In this blog, let’s dive deeper into the following items: 

  1. How to migrate from Cluster AutoScaler to Karpenter 
  1. What is EKS Auto Mode (Advanced Karpenter Mode)? 
  1. How to migrate from Karpenter to EKS Auto Mode and reap full benefits of cloud-managed services 

To explain these points, let’s use a hypothetical example. Imagine two groups, Dogs and Cats are at war with each other. Each group has a leader who must securely and efficiently distribute war plans to their generals stationed across the globe. They decide to use a containerized application deployed in EKS for communication. 

They share the same Amazon EKS cluster named “PetsCluster” for cost efficiency. Within this cluster, each of them has their own Kubernetes namespaces created to host their applications & for data isolation: 

  • fordogs – to deploy apps for dogs 
  • forcats – to deploy apps for cats 

Even though both groups are focused on defeating each other, they still value AWS’s principle of frugality. Instead of duplicating infrastructure, they share a common namespace/infrastructure named platform to host logging, monitoring, and other shared services. This allows logical separation of workloads (forcats and fordogs) without compromising isolation between the two groups. 
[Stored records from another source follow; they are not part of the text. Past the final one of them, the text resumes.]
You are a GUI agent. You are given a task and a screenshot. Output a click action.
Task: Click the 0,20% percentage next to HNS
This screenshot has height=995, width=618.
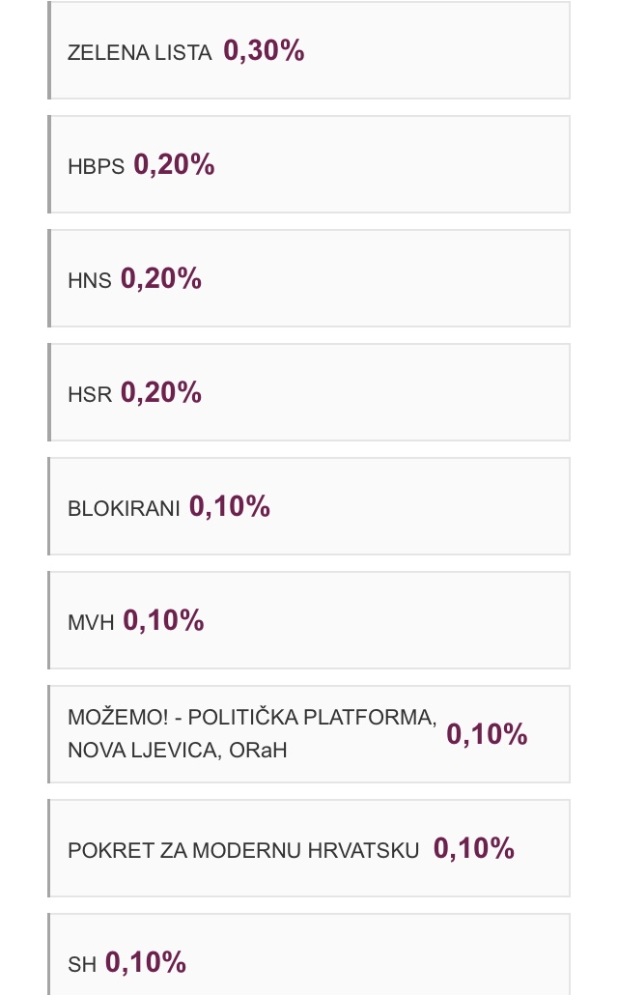point(161,279)
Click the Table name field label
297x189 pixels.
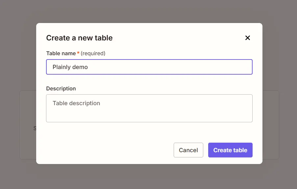pyautogui.click(x=61, y=53)
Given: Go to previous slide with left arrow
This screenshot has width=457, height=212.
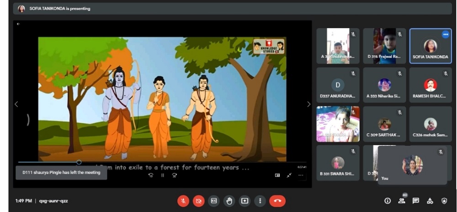Looking at the screenshot, I should (16, 104).
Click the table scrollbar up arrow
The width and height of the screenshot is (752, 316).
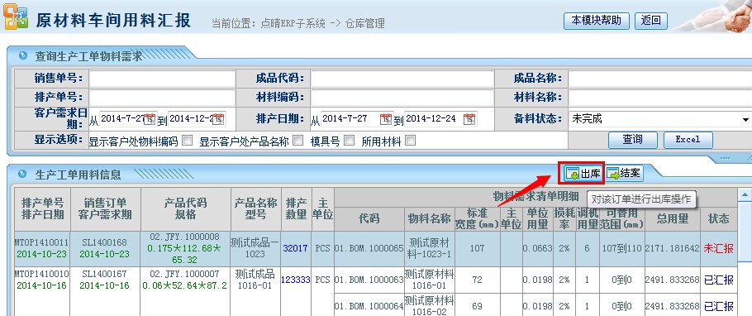click(745, 194)
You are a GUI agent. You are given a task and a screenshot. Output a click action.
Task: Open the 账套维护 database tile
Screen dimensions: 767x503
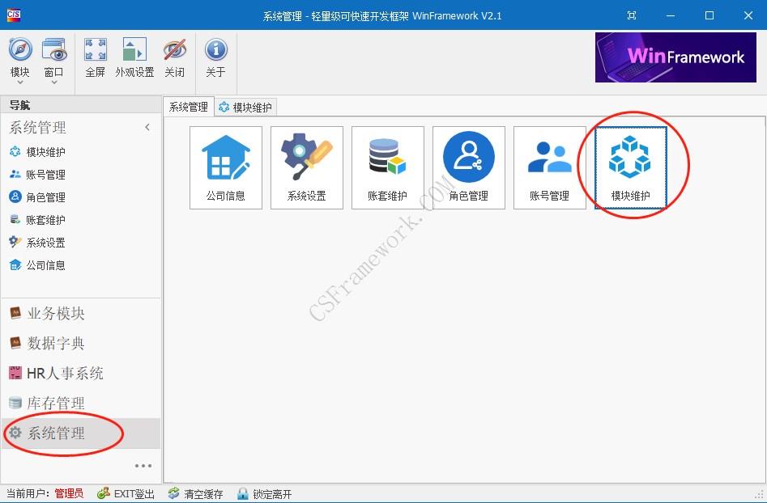[x=387, y=167]
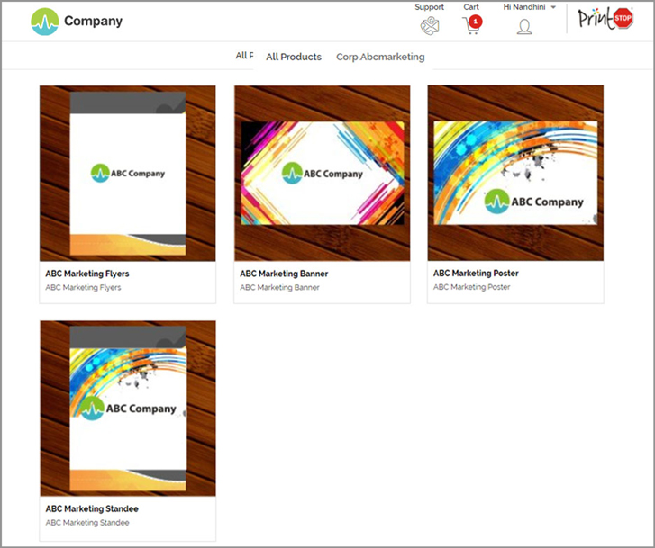
Task: Click the red cart item count badge
Action: [476, 21]
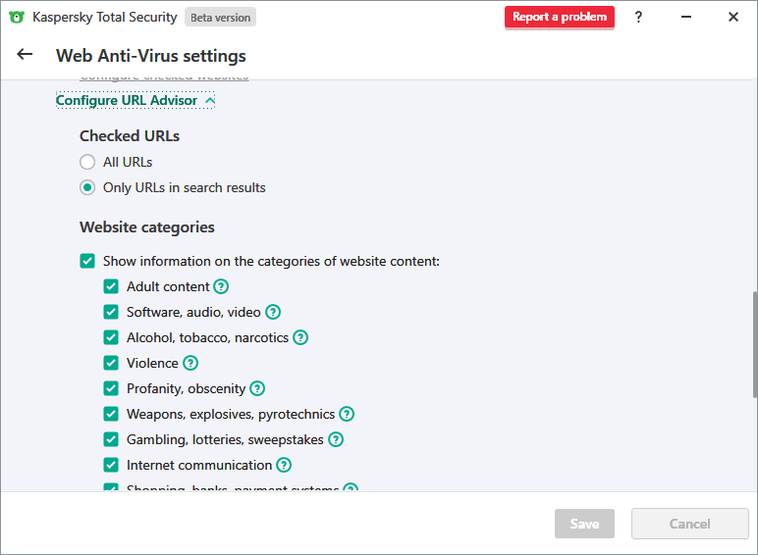Click help icon next to Adult content
758x555 pixels.
pos(221,287)
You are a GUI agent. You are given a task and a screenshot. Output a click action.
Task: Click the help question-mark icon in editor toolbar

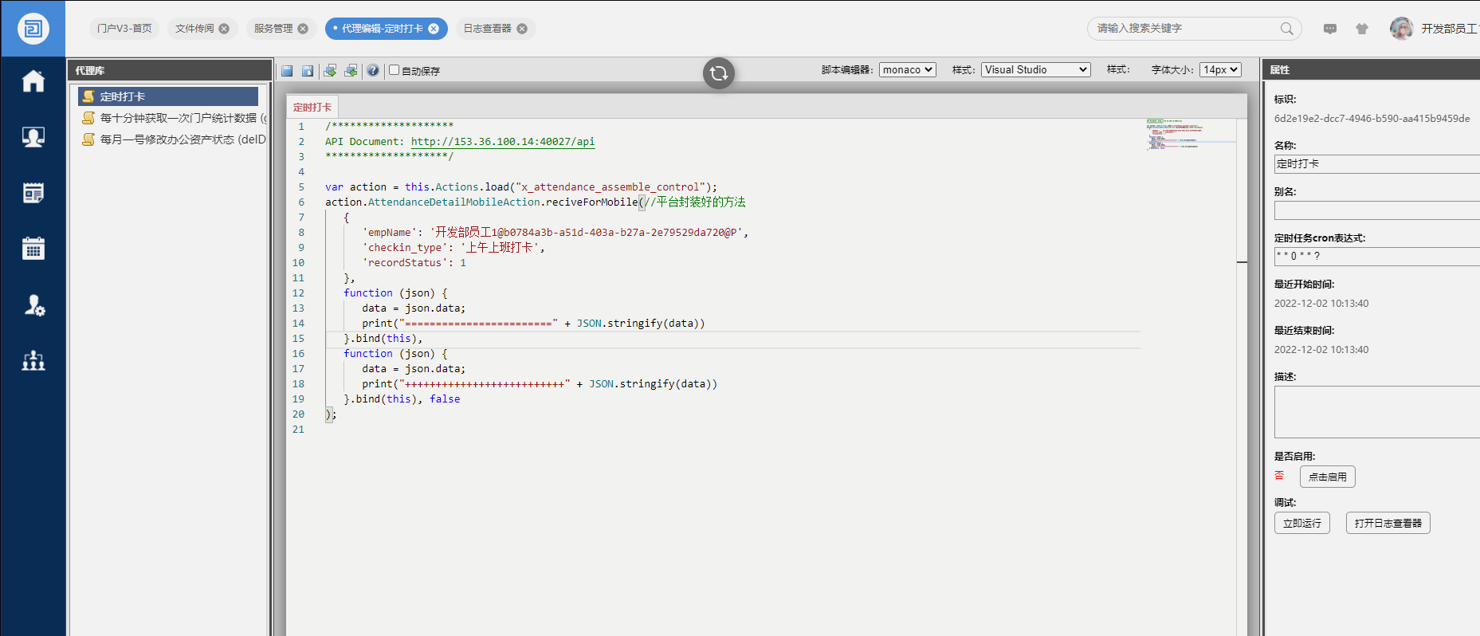click(x=372, y=71)
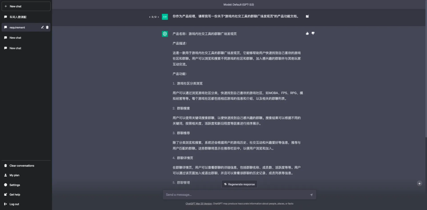Edit the user prompt message
The width and height of the screenshot is (427, 210).
(307, 16)
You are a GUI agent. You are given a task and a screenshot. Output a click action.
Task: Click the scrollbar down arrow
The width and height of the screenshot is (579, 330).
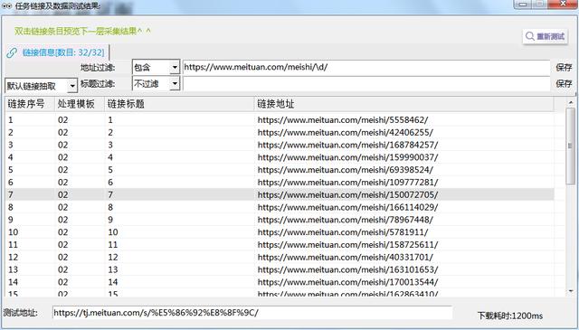point(571,291)
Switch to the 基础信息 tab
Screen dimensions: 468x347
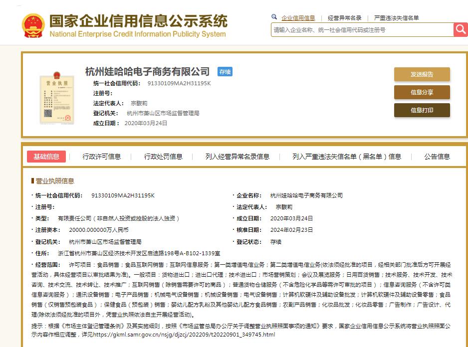tap(46, 157)
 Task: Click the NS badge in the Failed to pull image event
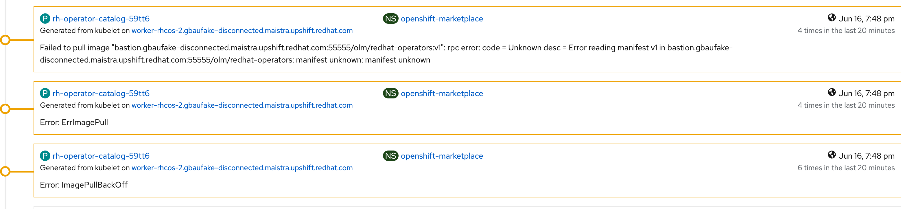point(390,18)
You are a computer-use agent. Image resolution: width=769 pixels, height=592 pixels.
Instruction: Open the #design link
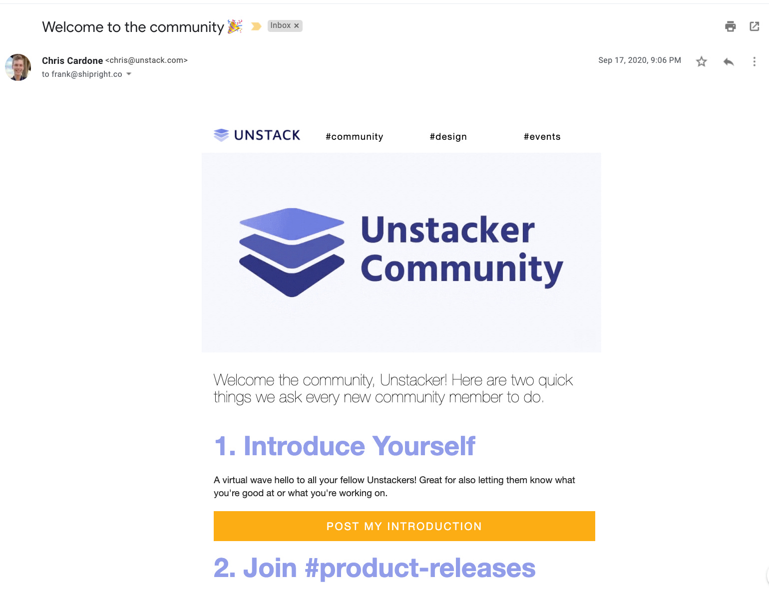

Full codebase: https://github.com/cevoaustralia/aws-eks-karpenter-and-automode  

Cluster Auto-Scaler and its limitations 

Currently, “PetsCluster” is using Cluster AutoScaler, which relies on AWS Auto Scaling Groups (ASGs). While it handles basic scaling, it has key limitations: 

  • One size must fit all – A Node Group can only use one instance type and size (e.g., t3.large). Workloads requiring other instance types cannot benefit without creating or modifying a separate Node Group. 
  • Overprovisioning – Cluster Autoscaler scales at the node group level, so GPU workloads force scaling of GPU node groups, causing non-GPU pods to land on GPU instances. Additionally, even small pods trigger provisioning of the full, often large, node group instance type, resulting in overprovisioning and higher infrastructure costs 
  • Underutilisation – If a tiny app runs on a t3.8xlarge, the server stays active until the app stops, leading to wasted capacity. There’s no optimization or consolidation. 
  • Operational overhead – New instance types require manual configuration changes, preventing users from quickly leveraging AWS innovations. 
  • Delayed provisioning – Cluster AutoScaler provisions via ASGs, which can be slow, leading to poor user experience under volatile load. 

EKS Cluster Config: (PetsCluster) 

				
					module "eks" { 

  source  = "terraform-aws-modules/eks/aws" 

  version = "~> 20.0" 

 

  cluster_name                             = var.cluster_name #PetsCluster 

  cluster_version                          = "1.32" 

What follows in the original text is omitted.